Chevrolet and GMC divisions produce trucks, as well. Oldsmobile is being
closed out in 2004. Other brands include Hughes Electronics (Directv),
ACDelco, Allison Transmission, and General Motors Electro-Motive Division
that produces diesel-electric locomotives. GM also has stakes in Isuzu,
Subaru, Suzuki, Fiat, Alfa Romeo, Lancia, and Daewoo.
Headquarters are in Detroit, Michigan.
General Motors is the world's largest vehicle manufacturer and employs over
340,000 people. In 2002 GM sold 15% of all cars and trucks in the world.
The current Chairman (since May 1, 2003) and Chief Executive Officer (since
June 1, 2000) is Rick Wagoner. The previous one was John F. Smith, Jr.
History
General Motors was founded in 1908, aquiring Buick and Oldsmobile that year.
During the 1920s and 1930s General Motors bought out the bus company Yellow
Coach, helped create Greyhound bus lines, replaced intercity train transport
with buses, and established subsidiary companies to buy out tram (streetcar)
companies and replace the trams by buses. General Motors bought the train
engine maker Winton Engine in 1930, and shifted production from electric to
diesel engines. This encouraged the use of fossil fuels and made it
difficult to change social policies of energy generation.

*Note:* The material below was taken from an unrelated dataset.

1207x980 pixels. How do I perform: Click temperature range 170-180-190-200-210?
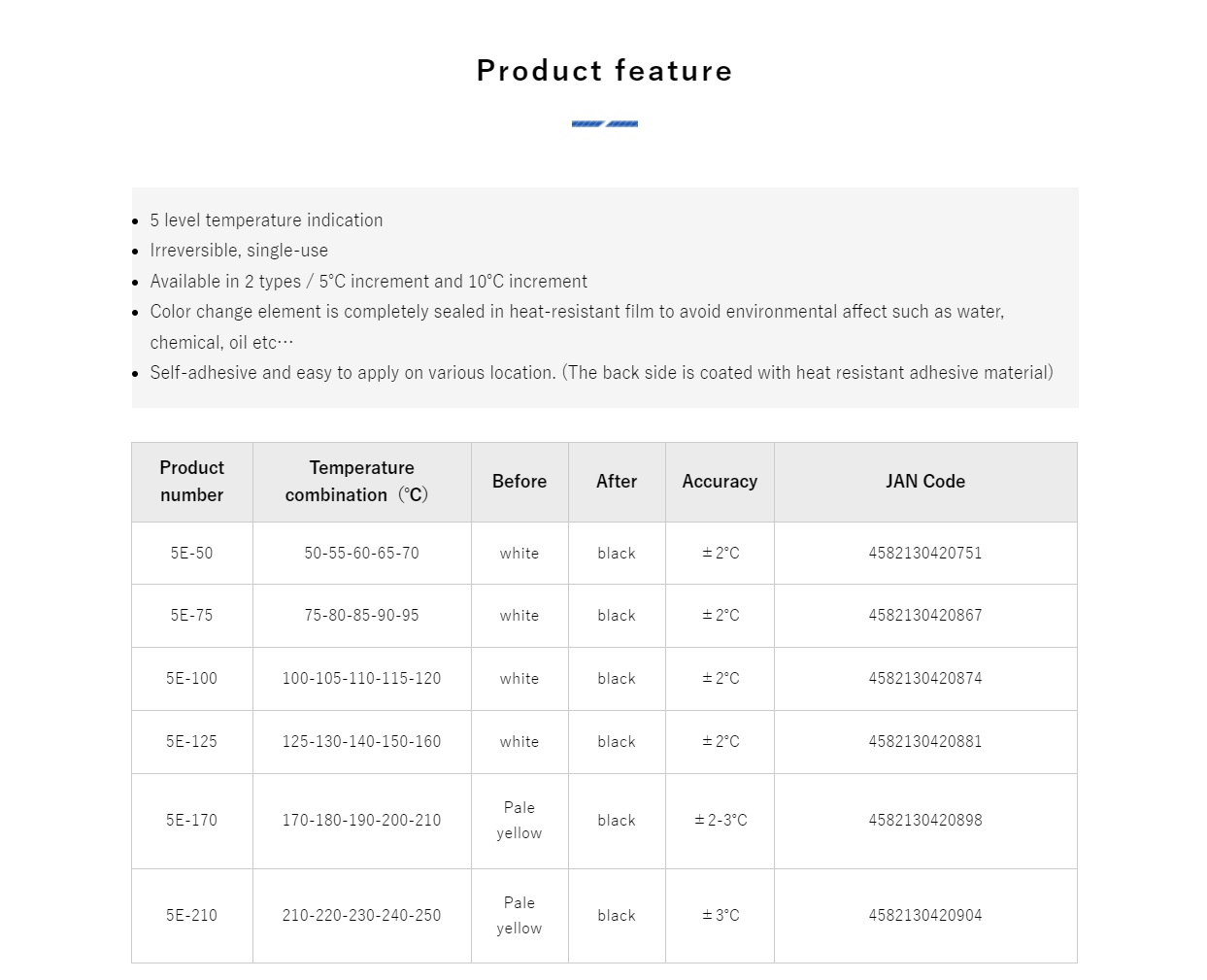point(362,820)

It is a common belief popularized by Bradford Snell that General Motors was
convicted of conspiracy in the 1950s in their program to buy up and destroy
electric urban trolley systems so that urban transit would be forced to rely
on GMC buses and that this is the principal reason that modern-day trolley
systems are rare in the United States today. This belief has been questioned
by Sy Adler who points out that, among other things, that General Motors was
not convicted of buying up urban trolly systems but rather merely of forcing
bus companies owned by General Motors to use General Motors buses and that
trolley ridership peaked in the 1920 before GM's actions.
General Motors supported opposing sides during World War II. According to a
report presented to the United States Senate in 1974, during the 1920s and
1930s, General Motors (and Ford and Chrysler) expanded to many countries in
Europe, including Germany. They continued to supply trucks to both the US
military and the German military. The report claims that General Motors and
Ford subsidiaries built nearly 90 percent of the armored "mule" 3-ton
half-trucks and more than 70 percent of the Reich's medium and heavy-duty
trucks. These vehicles, according to American intelligence reports, served
as "the backbone of the German Army transportation system".
The chairman of General Motors at the time, Alfred P. Sloan, allegedly
defended this support of the German government, because GM's operations in
Germany at that time were "highly profitable".
After WWII, General Motors and Ford demanded reparations from the US
government for damage to their factories in Germany caused by Allied bombing.
On December 31, 1955 General Motors became the first American corporation to
make over one billion dollars in a year.
At one point it was the largest corporation in the United States ever, in
terms of its revenues as a percent of GDP.